Données fournies –
<<<<

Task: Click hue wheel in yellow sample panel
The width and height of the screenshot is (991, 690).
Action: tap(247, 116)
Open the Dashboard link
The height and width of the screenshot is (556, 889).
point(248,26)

>>>>
<<<<

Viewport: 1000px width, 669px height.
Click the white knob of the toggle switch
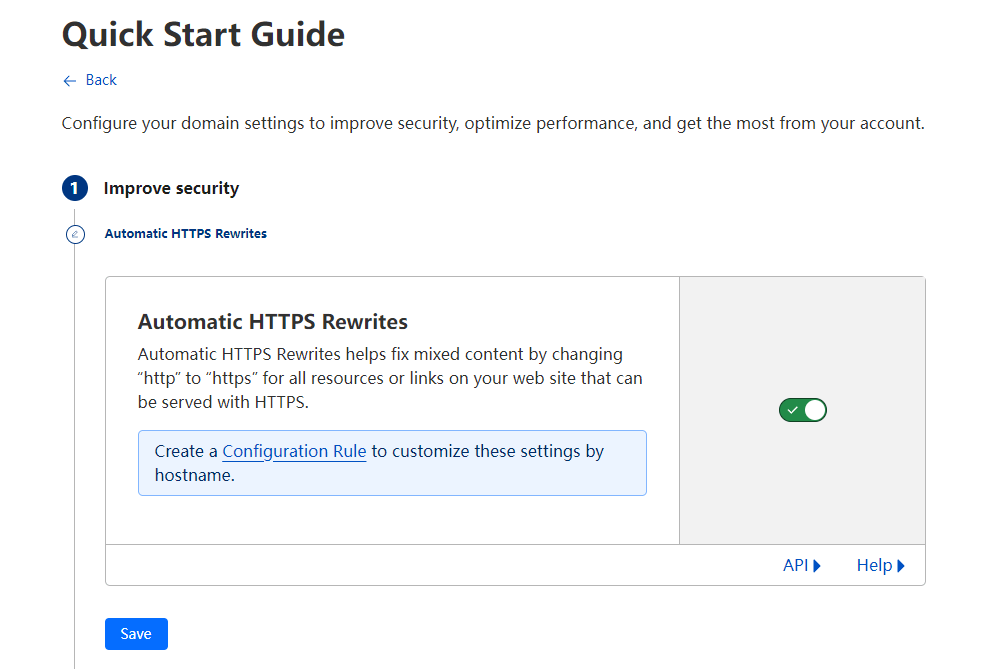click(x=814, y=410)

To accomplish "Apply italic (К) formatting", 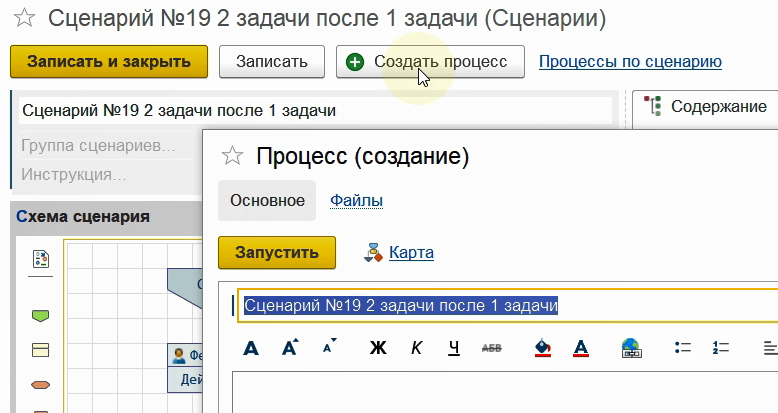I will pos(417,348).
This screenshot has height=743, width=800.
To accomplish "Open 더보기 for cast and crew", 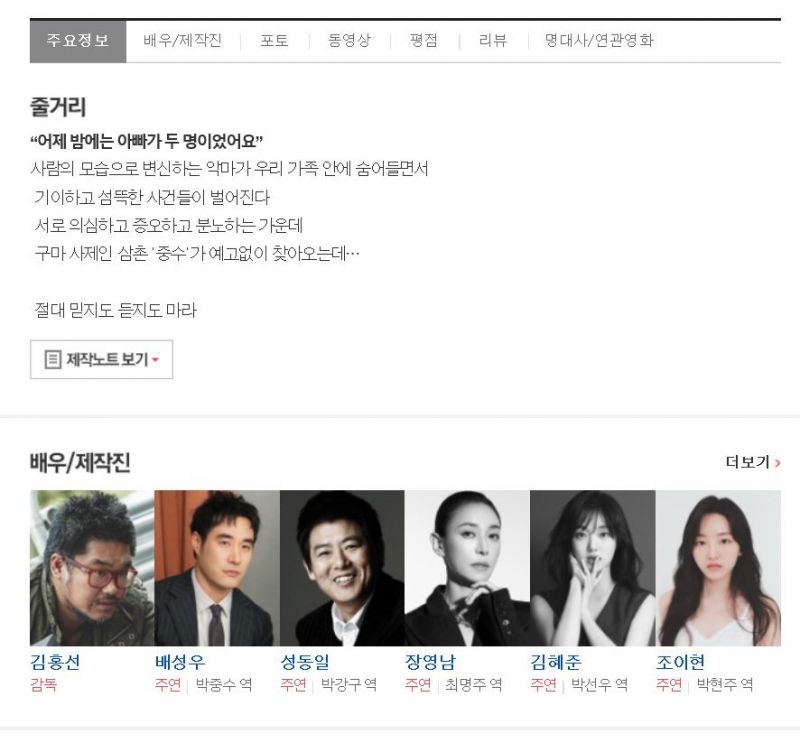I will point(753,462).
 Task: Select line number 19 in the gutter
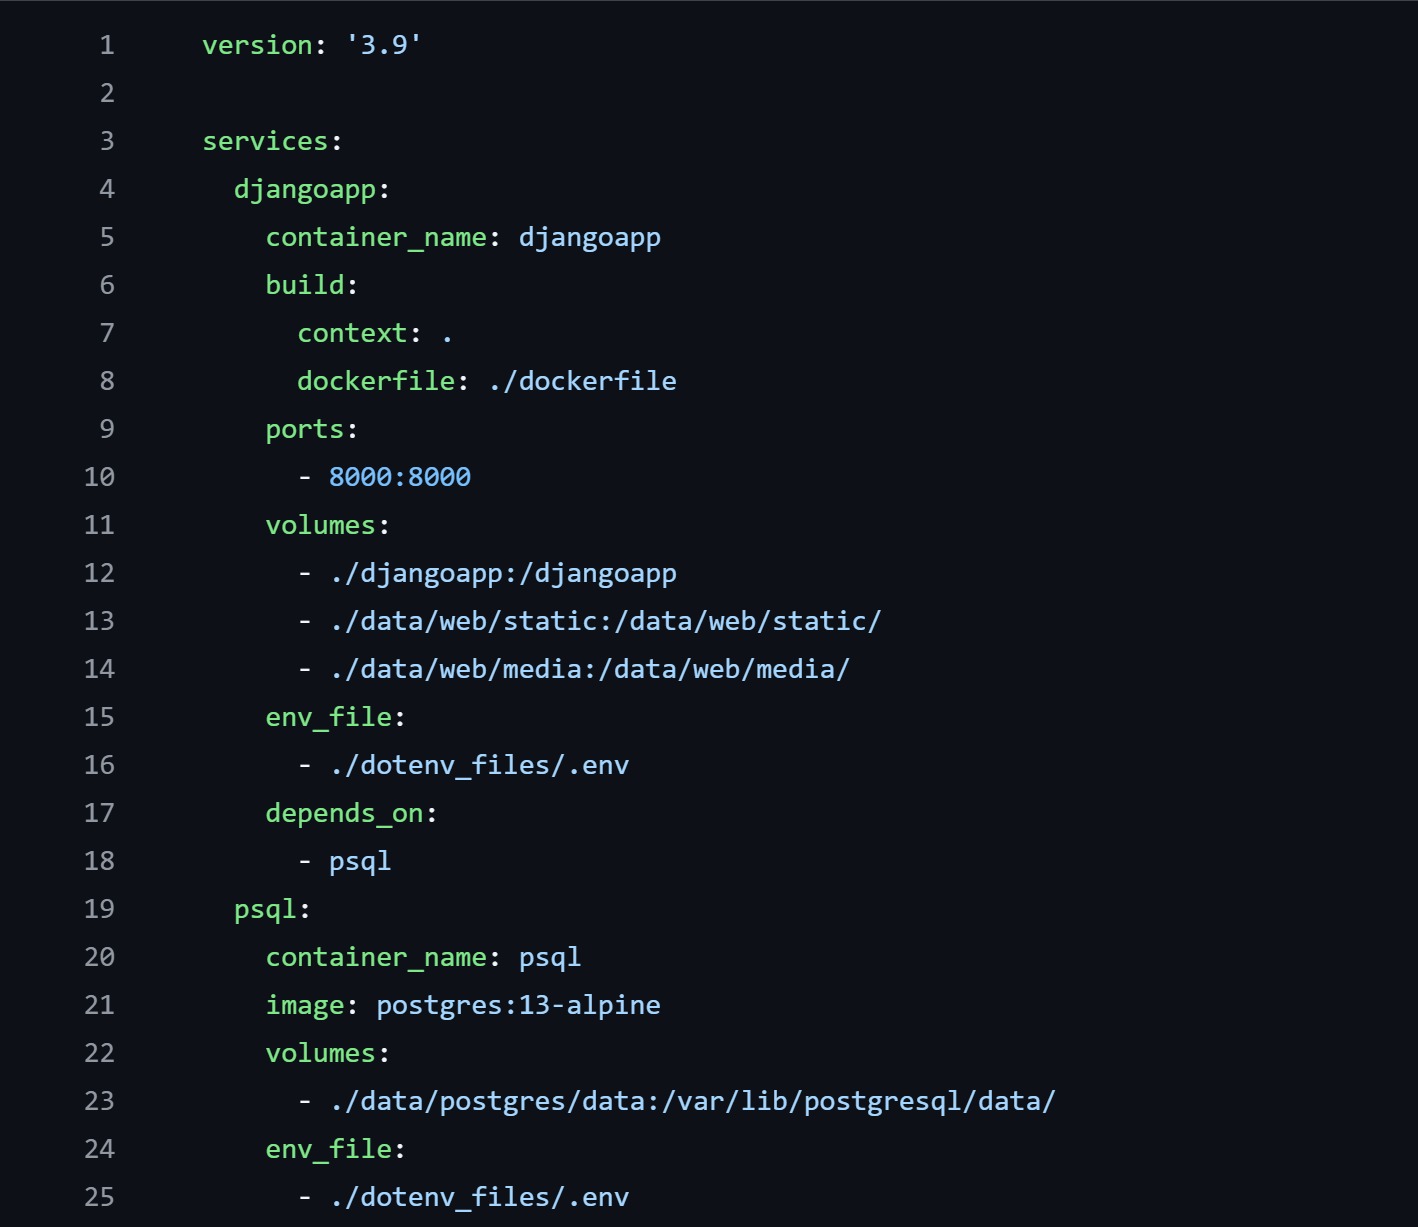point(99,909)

>>>>
<<<<

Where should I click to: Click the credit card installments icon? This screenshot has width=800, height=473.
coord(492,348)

>>>>

Pouvez-vous recopier intégralement les données situées entre la ligne contenant "Task: Click hue wheel in yellow sample panel" et celle contenant "point(248,26)", ces deux lignes comprises, en mettant à l'échelle par 2,05 uniquement les coordonnées des réponses et en arrondissant chacune à l'entier le plus proche (les demis vers le haut) ?

Réponse écrite –
Task: Click hue wheel in yellow sample panel
The width and height of the screenshot is (991, 690).
Action: tap(506, 238)
Open the Dashboard link
The height and width of the screenshot is (556, 889).
point(508,53)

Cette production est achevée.